First the English and then the Irish brought in their favorite breeds of fighting roosters. Many of the founding fathers participated, including Washington and Jefferson — as well as subsequent presidents like Jackson and Lincoln — all fought their roosters, with the White House grounds being the setting for not a few matches. The activity was widely popular throughout the southern mountains until very recent times, when it was outlawed by state mandates. But I strongly suspect that matches are still held from time to time in remote coves.

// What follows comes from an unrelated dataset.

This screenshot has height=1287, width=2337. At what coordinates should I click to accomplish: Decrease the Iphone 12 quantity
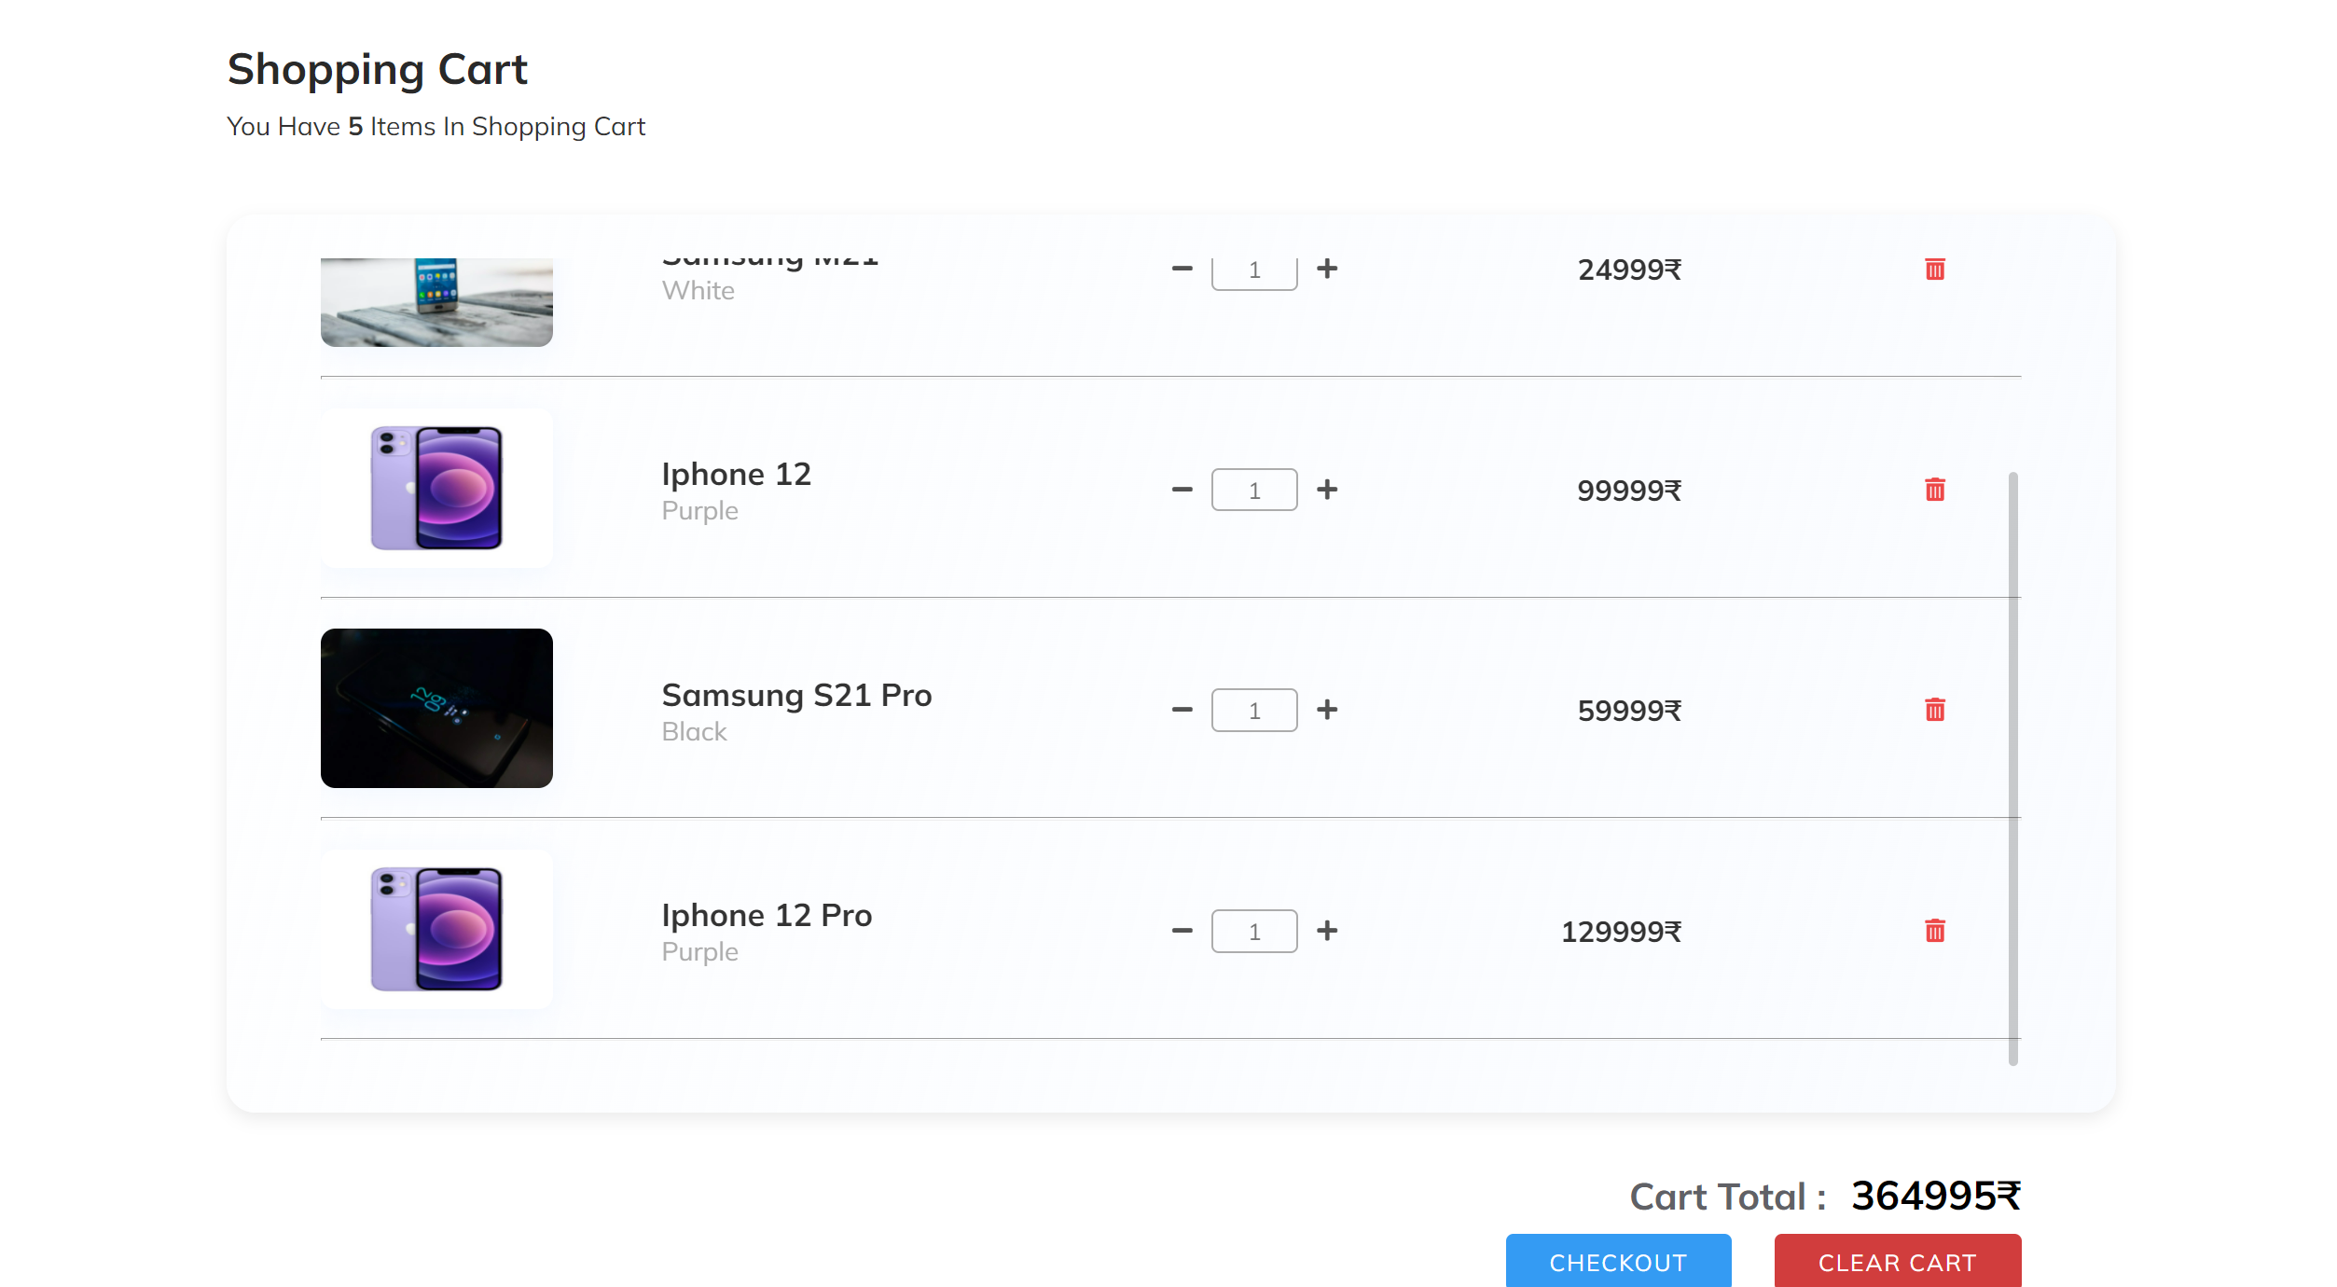(1182, 489)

Cockfighting can be considered a traditional sporting event or an example of ritualized violence involving animal cruelty. In the United States today, it is legal only in Louisiana and New Mexico. Prohibition is imminent in the latter state, where it has been suggested in the media the reason might have something to do with the race for the presidency being waged by New Mexico’s Bill Richardson. The governor has recently come out strongly in favor of a ban after refusing for years to take sides.

The combatants, known as gamecocks or cocks, are specially bred birds, conditioned for increased stamina and strength. They possess inherent aggression toward all males of the same species. Wagers are almost always made on the outcome of a match, with the winner being determined by various rules. Not all fights are to the death. The birds are often equipped with either gaffs or knives tied to the leg in the area where the bird’s natural spur has been partially removed.

Harold A. Herzog, Jr., of Mars Hill College, noted in an essay in The Encyclopedia of Southern Culture (UNC Press, 1989) that, “Though cockfights take place throughout the country, a disproportionate number of fans are found in the rural South .... A sociological study of cockfighters indicated that, as a group, they were not psychopathic, sadistic, or in other ways psychologically disadvantaged ... Individual matches vary in length from a few minutes to over an hour, and usually the loser dies from injuries sustained during the match. Surprisingly, the fights are not as visually gruesome as one might expect. The steel gaffs inflict puncture wounds that bleed relatively little, and the birds’ feathers tend to conceal blood ... Because the sport is illegal in most areas, cockpits remain in a location only if local authorities look the other way ... Cockfighting is deeply rooted in southern culture. The mascot of the University of South Carolina, for example, is the ‘fighting gamecock.’ To those outside of the sub-culture, cockfighting may be synonymous with cruelty, violence, and brutality. To the cocker, however, it is a noble pastime that embodies the values of courage, stamina, and competition, and in many areas of the South, cockers proudly display bumper stickers and special license plates proclaiming their involvement in “the sport of kings.’”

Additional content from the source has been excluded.